Introduction

This is the first part of a five-part series. In this series, we will be looking at one of the recently released layouts in Android - the ConstraintLayout. We will cover various building blocks of the layout, how they work collectively, and we will round off the series by creating a complex layout in the final part.

For this first part, however, we will look at the features and the problems the layout attempts to solve. Plus we will set up an Android project, which we will be playing around with through the series.

Prerequisites

For you to follow along in the entire series, you need to have the following requirements:

• Android Studio (v3.0 or higher) installed on your machine. Download here.
• Ability to navigate the Android Studio IDE.
• A basic understanding of Android development, especially layouts.

If you have these prerequisites, let’s start.

The advent of the ConstraintLayout

The ConstraintLayout is a new layout available in the Android Support repository for building flexible and efficient layouts. Unlike preceding layouts, it is not bundled into the support library dependency. This is to enable frequent releases to be shipped easily and so the Android framework releases do not affect them directly.

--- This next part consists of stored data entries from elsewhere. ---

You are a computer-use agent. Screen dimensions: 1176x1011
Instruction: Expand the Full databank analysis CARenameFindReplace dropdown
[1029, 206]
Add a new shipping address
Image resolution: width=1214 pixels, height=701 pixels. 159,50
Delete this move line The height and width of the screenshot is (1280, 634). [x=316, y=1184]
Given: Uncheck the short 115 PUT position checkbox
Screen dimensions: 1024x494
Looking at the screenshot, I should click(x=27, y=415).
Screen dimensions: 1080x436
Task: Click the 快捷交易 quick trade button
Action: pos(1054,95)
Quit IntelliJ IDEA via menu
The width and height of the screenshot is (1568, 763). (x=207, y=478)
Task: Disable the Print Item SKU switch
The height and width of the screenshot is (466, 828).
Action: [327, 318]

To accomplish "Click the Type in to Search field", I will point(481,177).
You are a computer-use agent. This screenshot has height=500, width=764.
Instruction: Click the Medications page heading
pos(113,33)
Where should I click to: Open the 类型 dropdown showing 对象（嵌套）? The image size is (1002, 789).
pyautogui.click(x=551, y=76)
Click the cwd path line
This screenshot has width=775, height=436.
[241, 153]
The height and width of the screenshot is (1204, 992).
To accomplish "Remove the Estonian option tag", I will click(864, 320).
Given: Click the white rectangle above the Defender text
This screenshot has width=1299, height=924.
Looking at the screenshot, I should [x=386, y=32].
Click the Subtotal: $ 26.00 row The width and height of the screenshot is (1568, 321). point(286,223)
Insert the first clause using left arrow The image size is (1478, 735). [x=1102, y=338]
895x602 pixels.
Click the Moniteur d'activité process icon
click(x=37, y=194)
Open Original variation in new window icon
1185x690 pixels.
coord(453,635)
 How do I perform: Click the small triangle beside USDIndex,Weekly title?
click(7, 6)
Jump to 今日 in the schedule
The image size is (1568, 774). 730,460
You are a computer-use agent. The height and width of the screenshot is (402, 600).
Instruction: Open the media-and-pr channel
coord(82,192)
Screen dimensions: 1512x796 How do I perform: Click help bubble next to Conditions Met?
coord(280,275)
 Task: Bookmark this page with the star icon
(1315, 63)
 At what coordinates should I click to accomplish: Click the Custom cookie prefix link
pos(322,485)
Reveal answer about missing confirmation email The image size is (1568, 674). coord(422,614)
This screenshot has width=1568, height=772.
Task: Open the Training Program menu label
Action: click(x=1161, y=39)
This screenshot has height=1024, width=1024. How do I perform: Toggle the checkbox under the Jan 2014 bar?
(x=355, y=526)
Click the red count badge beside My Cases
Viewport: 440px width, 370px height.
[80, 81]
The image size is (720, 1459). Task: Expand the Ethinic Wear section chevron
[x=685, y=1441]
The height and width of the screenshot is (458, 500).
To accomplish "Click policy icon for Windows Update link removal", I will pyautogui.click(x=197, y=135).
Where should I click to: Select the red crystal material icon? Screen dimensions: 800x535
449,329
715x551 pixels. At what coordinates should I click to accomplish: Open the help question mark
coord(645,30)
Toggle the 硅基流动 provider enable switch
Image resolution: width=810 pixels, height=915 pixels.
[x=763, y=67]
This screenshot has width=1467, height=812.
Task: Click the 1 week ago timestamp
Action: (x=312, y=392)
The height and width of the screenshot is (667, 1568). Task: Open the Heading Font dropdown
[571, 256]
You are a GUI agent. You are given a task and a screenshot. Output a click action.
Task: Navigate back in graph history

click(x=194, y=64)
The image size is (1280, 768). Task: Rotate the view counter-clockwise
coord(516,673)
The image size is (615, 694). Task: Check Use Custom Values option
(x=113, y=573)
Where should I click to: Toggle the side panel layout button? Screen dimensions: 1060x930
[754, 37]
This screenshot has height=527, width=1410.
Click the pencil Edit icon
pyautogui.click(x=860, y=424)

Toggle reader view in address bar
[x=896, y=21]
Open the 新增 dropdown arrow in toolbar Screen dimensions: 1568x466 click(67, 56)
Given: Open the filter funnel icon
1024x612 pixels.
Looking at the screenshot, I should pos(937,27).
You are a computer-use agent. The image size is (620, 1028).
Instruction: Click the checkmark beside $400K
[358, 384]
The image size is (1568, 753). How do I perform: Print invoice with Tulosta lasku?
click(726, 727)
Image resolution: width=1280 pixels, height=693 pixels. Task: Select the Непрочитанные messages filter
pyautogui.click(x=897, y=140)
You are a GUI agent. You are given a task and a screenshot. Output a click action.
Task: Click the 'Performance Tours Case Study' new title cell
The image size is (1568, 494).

This layout was introduced in May 2016 during the Google I/O event. The layout comes with higher advantages, better performance, and more flexibility as compared to other layouts. This layout is backward compatible with API 9 (Android 2.3).

The ConstraintLayout system has three parts: constraints, equations, and solver. Constraints are relationships between your views and are determined when you set up your UI. Once you create these relationships, the system will translate them into a linear system of equations. In subsequent parts of this series, we will take a deeper look at constraints.

Based on the constraints you’ve set, the unknowns as to where the views are supposed to be, are resolved. It uses the popular cassowary algorithm to know how to solve the equations (position its constraints). This algorithm is used in other popular platforms too like the AutoLayout in iOS development. The equations go in the solver and it returns the positions, and view sizes to be used in the layout.

The ConstraintLayout becomes very necessary most especially when building complex layouts. Android actually has other layouts, which have their own unique features. Some of which could be used to build complex layouts also. However, they have their own bottlenecks, hence the need to introduce a new layout.

These older layouts have rules that tend to be too rigid. As a result of this, the tendency to nest layouts become higher. For instance, the LinearLayout only permits placing views linearly, either horizontally or vertically. The FrameLayout places views in a stacked manner, the topmost view hides the rest. The RelativeLayout places views relative to each other.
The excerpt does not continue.